I think that this is an important topic and I recommend this book for pastors and worship leaders who want or need to understand the introverts in their pews a little bit better. I don't think they'll read it, though, and if they do, they are (somewhat ironically) likely to be validated in the notion that what the church needs is more extroversion.
on August 31, 2010
Church should be a refuge from the stress and anxiety of the world. Unfortunately for many, services are, from start to finish, a cause of anxiety. As my wife and I visited churches in the past in search of a place to worship, we came to dread certain things: the endless, almost suspicious questions from total strangers, the forced smiles and empty words during the ever hated "meet and greet," the music leader's insistence on clapping, raising hands, closing eyes, (or whatever that particular person considers to be a display of true worship), etc... While some see these things as signs of liberated, spiritual worship, others see them as shallow, frivolous torture.
If you've ever intentionally walked into church late in order to miss meet and greet, or left early to avoid "fellowship," or been accused of not loving the church because you skipped the church super bowl party, then you'll be thankful for Adam McHugh's Introverts in the Church.
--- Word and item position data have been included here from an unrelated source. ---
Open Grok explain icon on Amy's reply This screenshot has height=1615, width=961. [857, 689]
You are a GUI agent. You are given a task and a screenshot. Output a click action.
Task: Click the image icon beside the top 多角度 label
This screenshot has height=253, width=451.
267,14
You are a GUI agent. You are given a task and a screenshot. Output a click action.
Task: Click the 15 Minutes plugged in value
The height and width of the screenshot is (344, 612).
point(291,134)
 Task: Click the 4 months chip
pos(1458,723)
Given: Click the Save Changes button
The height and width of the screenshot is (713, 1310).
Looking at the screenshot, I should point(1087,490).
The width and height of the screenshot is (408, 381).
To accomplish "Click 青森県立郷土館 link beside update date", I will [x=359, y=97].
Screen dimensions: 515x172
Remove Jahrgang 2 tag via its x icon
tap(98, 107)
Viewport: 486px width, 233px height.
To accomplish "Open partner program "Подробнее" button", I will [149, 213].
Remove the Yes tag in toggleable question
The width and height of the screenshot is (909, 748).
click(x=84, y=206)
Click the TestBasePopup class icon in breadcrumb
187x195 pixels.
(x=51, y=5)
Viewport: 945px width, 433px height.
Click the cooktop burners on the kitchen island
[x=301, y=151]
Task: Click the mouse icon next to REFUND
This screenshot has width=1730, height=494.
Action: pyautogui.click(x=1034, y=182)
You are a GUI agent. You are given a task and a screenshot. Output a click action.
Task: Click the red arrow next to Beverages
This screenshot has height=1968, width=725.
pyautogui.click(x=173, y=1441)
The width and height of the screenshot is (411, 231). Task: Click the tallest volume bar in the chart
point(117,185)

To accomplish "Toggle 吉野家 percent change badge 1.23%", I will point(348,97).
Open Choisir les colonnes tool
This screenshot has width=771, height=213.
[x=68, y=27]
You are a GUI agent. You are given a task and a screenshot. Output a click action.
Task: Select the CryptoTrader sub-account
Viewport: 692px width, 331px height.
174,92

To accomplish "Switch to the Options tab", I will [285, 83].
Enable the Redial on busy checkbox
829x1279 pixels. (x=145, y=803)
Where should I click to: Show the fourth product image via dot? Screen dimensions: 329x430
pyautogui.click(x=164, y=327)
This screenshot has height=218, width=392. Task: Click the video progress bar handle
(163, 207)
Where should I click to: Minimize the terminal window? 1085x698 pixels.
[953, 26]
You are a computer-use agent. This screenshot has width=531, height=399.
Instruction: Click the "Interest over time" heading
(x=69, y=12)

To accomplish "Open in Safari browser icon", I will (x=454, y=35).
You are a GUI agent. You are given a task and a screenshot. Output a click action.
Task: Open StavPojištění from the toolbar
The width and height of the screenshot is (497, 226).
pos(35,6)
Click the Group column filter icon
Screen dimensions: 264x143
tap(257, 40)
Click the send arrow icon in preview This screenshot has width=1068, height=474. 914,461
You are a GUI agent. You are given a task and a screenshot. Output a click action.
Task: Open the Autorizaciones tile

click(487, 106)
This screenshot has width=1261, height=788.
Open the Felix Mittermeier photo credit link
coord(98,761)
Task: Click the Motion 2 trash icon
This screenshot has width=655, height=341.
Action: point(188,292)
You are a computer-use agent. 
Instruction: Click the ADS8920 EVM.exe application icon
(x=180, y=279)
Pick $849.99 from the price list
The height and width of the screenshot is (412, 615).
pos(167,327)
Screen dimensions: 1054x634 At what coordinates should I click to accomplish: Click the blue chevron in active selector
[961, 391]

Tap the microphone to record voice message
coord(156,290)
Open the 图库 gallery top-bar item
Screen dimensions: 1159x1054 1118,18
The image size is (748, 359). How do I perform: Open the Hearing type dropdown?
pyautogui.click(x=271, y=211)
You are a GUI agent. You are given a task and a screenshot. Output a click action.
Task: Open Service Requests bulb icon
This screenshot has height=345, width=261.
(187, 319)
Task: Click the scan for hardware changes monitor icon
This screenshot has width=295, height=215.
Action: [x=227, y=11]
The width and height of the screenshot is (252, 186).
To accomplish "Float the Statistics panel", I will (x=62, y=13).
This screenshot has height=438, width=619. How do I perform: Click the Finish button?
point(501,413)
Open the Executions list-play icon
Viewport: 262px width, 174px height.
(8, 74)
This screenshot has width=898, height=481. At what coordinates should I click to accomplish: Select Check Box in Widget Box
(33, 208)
Not quite sure about the difference between introverts and extroverts? McHugh does a great job of explaining the two personalities, while correcting many of the misunderstandings. An introvert, he says, is not someone who is shy, anti-social, snobby, cold, or backward. Rather, an introvert is one who gains energy and strength from solitude and contemplation. Extroverts gain energy through social interaction, while social interaction drains the energy of introverts. Therefore, introverts need alone time to "recharge." They also prefer to spend more time thinking than speaking (that's not such a bad thing!), and they need more time to process thoughts. Most introverts can identify with McHugh's own preferences: "If I could, I would spend hours every day in my study--thinking, reading, and writing."
That's not to say that relationships are not important. Relationships and leadership are really what this book is about.
Many leadership "experts" claim that an extroverted personality is essential to being an effective leader, but McHugh challenges that. Though lots of extroverts are great leaders, both in and out of the church, there is certainly a place for the introverts. Pastors, after all, need to feed themselves before they can feed the flock. We could benefit from more thoughtful, studious, and contemplative leadership:
"In an increasingly fragmented, fast-paced, chatter-filled world, I consider the greatest gift introverts bring to the world and the church to be a longing for depth. Spiritually mature introverts offer an alternative to our contemporary lifestyle, one that is thoughtful, imaginative, and slower," pg 69.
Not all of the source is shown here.